■ Your goal
Convert the lines starting at the one that contains "You are a GUI" and ending at the end of the records into a Markdown table with the columns "Row" and "Line", skipping blank lines and leaving the pictures out.

■ Extracted information
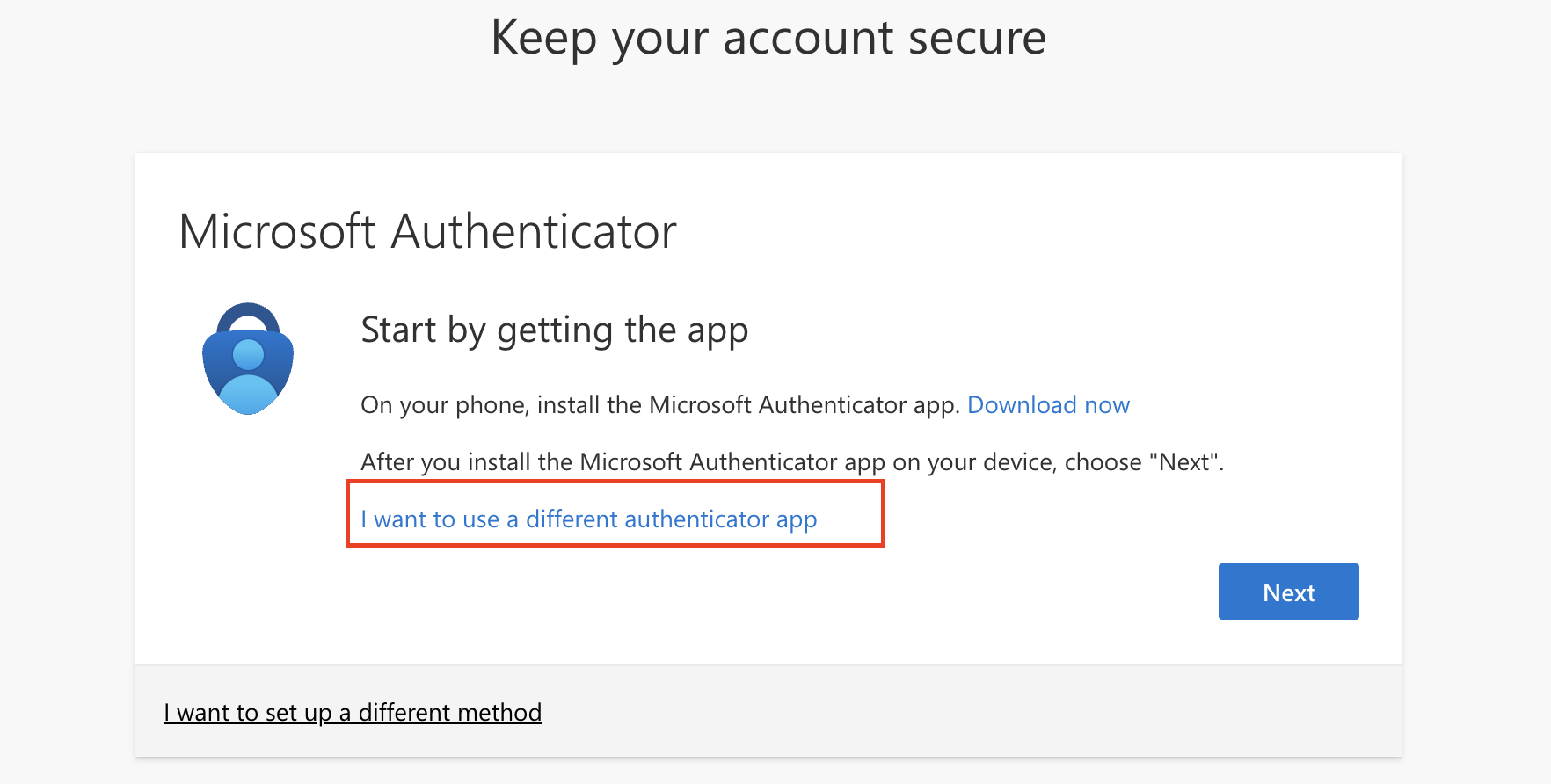The width and height of the screenshot is (1551, 784).
Task: Click the "Start by getting the app" subheading
Action: [554, 330]

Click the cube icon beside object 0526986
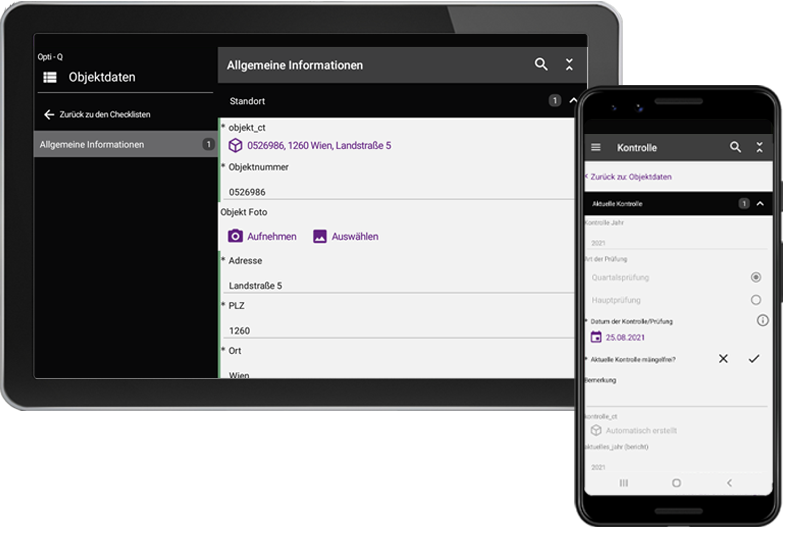pos(235,146)
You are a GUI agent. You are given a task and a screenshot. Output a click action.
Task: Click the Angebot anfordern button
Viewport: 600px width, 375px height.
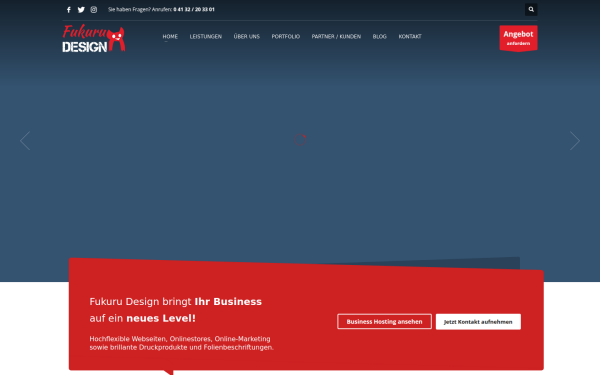click(x=518, y=38)
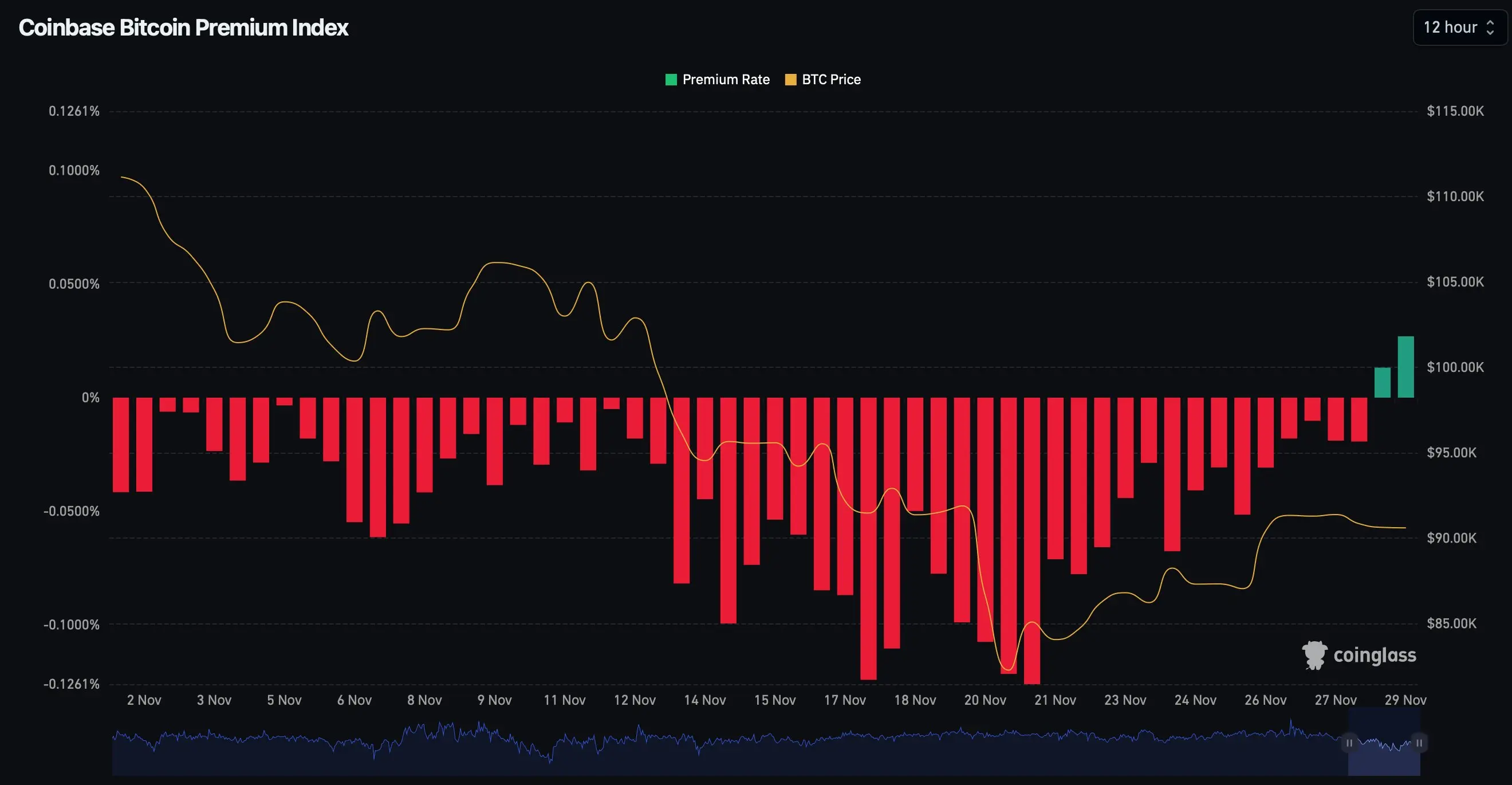
Task: Toggle the BTC Price legend series
Action: tap(830, 79)
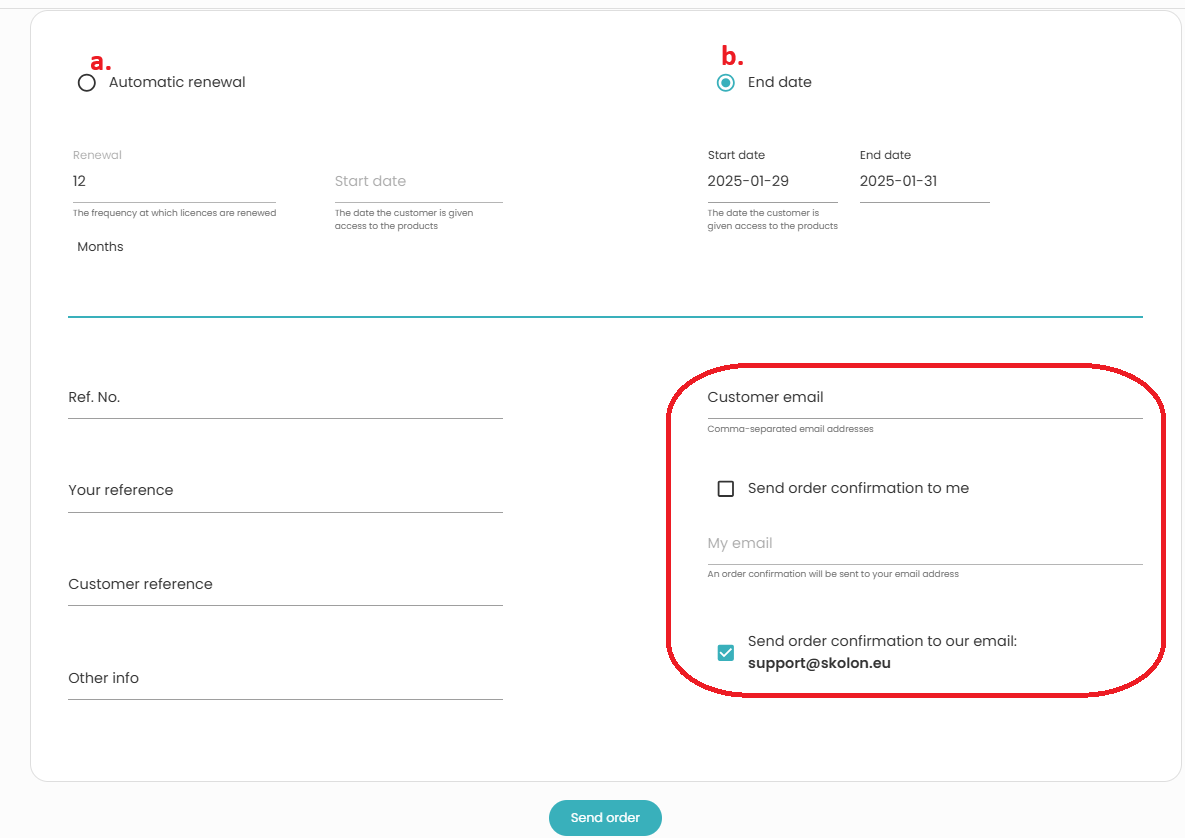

■ Solved exercise
| Row | Line |
|---|---|
| 1 | You are a GUI agent. You are given a task and a screenshot. Output a click action. |
| 2 | Task: Click the Angebot anfordern button |
| 3 | Viewport: 600px width, 375px height. |
| 4 | click(x=518, y=38) |
| 5 | Task: Toggle the BTC Price legend series |
| 6 | Action: tap(830, 79) |